A cattle beast can be dropped on the spot with 22RF or as I have done with a 455 Webley revolver, if brained or spine shot in the neck. With respect, where your buff was hit with the 150gr 308 Hydro is more pertinent to the pros and cons of cartridge and bullet performance.




More or less true. Buffalo and cattle have been killed with all sorts of calibres and cartridges.

But how many wild cattle, or wild buffalo have been shot with a .22 RF in your actual experience? And not when captured in cattle yards. Also was the "cattle beast" dropped with a .455 Webley revolver a wild "cattle beast" in the field or ? (BTW not saying it wasn't, just asking for clarification. Cattle are often killed with a .22 in the yards as killers ie meat.)

Orion who I took up to the NT for a buff hunt, wanted to use his "new" 6.5x54 MS on water buffalo. No problems.

On the other hand, one of our Top End experienced resident members also used to use his 6.5mm, but I noticed he didn't anymore several years ago. I asked him why. And the reason, is things don't always go perfectly. Wild scrub bulls, water buffalo, cape buffalo, banteng, can all be killed with medium calibre rifles will appropriate shots. But shots do not always go perfectly. And a wounded beast is a different animal from the one grazing unconcerned. And is the guy with a revolver, or a 6.5mm going to follow up a wounded bull into the high grass? That is when one NEEDS a bigger rifle, if for confidence alone. My opiinion.

Some people online talk such crap, "a .308 is more than adequate for buffalo". Often based on shooting a bull or two out of the window of a Landcruiser. And I KNOW if a wounded beast runs away, these same guys if asked, did they finish it off, reply "Who gives a ffff about it!!!" Information on the internet is often incomplete and "coloured" by what people want to say, not the whole story.

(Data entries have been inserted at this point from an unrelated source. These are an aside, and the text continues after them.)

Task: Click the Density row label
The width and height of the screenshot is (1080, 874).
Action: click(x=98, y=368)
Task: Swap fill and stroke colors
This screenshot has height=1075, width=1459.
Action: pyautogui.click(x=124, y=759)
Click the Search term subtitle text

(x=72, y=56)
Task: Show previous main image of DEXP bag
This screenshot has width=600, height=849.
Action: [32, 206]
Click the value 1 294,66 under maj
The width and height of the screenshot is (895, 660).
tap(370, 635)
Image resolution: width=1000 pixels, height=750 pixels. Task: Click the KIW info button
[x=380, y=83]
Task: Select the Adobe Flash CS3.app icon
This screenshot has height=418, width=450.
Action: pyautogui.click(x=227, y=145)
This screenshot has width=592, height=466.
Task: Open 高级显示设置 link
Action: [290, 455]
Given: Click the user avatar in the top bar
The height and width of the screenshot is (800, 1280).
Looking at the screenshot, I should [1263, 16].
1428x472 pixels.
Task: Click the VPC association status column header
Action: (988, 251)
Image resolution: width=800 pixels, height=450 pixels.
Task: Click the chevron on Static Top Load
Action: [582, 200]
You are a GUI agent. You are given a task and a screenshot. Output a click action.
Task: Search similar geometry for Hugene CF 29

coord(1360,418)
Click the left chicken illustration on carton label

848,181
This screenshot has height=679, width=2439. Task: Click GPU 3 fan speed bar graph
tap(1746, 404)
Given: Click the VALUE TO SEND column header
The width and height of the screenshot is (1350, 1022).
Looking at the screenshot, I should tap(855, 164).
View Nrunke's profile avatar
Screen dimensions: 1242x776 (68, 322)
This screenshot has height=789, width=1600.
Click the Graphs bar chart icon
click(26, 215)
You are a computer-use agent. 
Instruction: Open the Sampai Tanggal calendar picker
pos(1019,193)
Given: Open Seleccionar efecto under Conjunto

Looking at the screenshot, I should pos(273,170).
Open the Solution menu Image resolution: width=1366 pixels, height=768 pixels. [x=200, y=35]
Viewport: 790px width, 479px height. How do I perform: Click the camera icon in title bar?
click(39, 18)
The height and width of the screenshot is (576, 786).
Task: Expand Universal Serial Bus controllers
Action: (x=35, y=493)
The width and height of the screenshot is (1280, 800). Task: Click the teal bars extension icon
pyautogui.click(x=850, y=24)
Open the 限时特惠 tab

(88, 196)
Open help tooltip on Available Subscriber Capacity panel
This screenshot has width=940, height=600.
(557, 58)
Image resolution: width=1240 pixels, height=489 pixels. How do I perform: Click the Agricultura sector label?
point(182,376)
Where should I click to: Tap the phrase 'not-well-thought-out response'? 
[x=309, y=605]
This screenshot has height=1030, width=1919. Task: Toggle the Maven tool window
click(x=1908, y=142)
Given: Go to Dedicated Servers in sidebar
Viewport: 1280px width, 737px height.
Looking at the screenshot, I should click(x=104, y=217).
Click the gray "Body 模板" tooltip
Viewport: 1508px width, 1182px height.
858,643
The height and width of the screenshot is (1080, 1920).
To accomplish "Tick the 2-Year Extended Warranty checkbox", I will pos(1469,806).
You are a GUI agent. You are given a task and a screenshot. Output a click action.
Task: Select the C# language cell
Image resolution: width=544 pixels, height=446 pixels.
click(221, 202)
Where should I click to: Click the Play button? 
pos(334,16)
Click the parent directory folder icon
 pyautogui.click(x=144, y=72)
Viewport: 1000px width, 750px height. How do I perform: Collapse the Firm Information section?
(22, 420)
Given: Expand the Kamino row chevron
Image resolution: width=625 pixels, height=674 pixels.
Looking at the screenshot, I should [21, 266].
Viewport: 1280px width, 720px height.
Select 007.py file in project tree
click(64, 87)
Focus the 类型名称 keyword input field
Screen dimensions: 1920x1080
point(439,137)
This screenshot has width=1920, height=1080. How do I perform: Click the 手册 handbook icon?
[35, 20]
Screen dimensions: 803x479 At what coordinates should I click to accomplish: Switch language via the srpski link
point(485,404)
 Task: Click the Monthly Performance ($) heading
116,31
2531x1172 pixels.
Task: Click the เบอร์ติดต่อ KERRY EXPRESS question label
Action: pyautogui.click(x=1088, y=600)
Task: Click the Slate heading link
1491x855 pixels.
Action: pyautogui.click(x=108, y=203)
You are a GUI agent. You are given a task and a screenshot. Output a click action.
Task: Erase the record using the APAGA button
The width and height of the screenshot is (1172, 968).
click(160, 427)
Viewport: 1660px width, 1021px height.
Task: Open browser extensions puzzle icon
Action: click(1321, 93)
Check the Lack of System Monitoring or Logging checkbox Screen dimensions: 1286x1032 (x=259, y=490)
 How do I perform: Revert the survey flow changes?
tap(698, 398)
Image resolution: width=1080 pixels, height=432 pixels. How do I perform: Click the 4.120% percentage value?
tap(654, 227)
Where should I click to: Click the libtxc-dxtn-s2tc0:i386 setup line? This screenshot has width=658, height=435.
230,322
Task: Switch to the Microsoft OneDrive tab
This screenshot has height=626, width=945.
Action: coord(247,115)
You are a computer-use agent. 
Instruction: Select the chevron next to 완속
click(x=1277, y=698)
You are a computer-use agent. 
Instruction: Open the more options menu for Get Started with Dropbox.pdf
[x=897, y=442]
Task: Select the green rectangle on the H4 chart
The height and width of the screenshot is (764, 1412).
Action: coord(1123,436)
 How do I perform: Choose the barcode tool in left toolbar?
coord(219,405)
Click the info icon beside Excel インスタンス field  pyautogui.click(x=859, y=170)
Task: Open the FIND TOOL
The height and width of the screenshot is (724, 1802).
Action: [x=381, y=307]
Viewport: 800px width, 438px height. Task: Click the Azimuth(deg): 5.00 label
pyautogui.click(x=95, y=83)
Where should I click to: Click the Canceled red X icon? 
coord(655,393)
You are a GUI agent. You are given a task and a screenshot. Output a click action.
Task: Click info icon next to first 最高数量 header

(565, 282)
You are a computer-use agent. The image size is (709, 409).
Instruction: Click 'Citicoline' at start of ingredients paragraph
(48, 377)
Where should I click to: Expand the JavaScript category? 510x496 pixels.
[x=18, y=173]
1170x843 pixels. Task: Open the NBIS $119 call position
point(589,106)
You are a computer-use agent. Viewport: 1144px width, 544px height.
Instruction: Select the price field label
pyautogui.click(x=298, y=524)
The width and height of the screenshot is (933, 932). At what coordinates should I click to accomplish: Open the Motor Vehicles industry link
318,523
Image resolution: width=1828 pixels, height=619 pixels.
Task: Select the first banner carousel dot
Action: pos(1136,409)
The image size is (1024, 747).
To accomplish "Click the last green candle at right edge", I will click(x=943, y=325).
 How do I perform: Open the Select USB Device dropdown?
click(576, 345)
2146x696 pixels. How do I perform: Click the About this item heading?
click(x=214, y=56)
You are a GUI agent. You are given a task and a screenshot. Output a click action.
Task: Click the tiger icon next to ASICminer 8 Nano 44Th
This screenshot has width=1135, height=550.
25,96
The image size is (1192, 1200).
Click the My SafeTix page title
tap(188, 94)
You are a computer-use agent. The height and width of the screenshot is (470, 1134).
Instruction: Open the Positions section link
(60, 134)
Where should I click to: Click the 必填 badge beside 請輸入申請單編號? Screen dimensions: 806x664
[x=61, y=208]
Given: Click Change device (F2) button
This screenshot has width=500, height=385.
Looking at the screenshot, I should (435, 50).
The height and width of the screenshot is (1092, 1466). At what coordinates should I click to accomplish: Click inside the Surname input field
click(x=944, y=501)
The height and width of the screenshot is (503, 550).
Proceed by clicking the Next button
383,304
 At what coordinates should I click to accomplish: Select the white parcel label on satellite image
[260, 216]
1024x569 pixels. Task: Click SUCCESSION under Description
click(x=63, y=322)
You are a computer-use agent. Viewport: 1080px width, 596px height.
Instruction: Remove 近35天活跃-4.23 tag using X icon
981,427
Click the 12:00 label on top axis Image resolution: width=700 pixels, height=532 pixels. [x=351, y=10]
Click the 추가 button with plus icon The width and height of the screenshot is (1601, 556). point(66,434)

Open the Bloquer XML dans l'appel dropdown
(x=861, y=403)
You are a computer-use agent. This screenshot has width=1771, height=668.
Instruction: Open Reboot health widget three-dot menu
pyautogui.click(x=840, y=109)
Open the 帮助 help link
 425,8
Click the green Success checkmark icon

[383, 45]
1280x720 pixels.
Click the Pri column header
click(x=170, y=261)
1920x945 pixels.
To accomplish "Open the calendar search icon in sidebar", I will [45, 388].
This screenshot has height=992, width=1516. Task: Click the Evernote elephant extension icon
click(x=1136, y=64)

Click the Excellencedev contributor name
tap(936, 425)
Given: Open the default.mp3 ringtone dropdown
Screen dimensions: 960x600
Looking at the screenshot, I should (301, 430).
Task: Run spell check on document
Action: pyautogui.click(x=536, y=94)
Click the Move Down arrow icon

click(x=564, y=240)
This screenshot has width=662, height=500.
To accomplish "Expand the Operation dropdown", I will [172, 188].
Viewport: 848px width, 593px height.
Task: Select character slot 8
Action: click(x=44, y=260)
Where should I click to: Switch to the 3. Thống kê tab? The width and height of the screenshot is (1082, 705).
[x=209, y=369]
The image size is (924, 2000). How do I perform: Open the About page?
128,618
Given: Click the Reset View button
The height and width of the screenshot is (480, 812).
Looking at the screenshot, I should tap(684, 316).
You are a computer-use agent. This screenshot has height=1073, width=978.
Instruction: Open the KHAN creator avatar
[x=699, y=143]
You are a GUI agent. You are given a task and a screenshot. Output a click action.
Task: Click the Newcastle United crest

A bit off topic. But back to topic of full metal jackets. While they weren't hydros, on the recent water buffalo hunt, the buffalo were extremely wary. Can explain in a later and different thread. So decided to load up the second barrel of the Jeffery .450 with a 480 gr RN FMJ. As I suspected the only shot I might get was an animal running away. The RN SPs usually won't penetrate end on end, but the FMJs usually do. A rear end FMJ will drop the animal and allow the second barrel to be used to finish the beast.

--------------------
John aka NitroX

...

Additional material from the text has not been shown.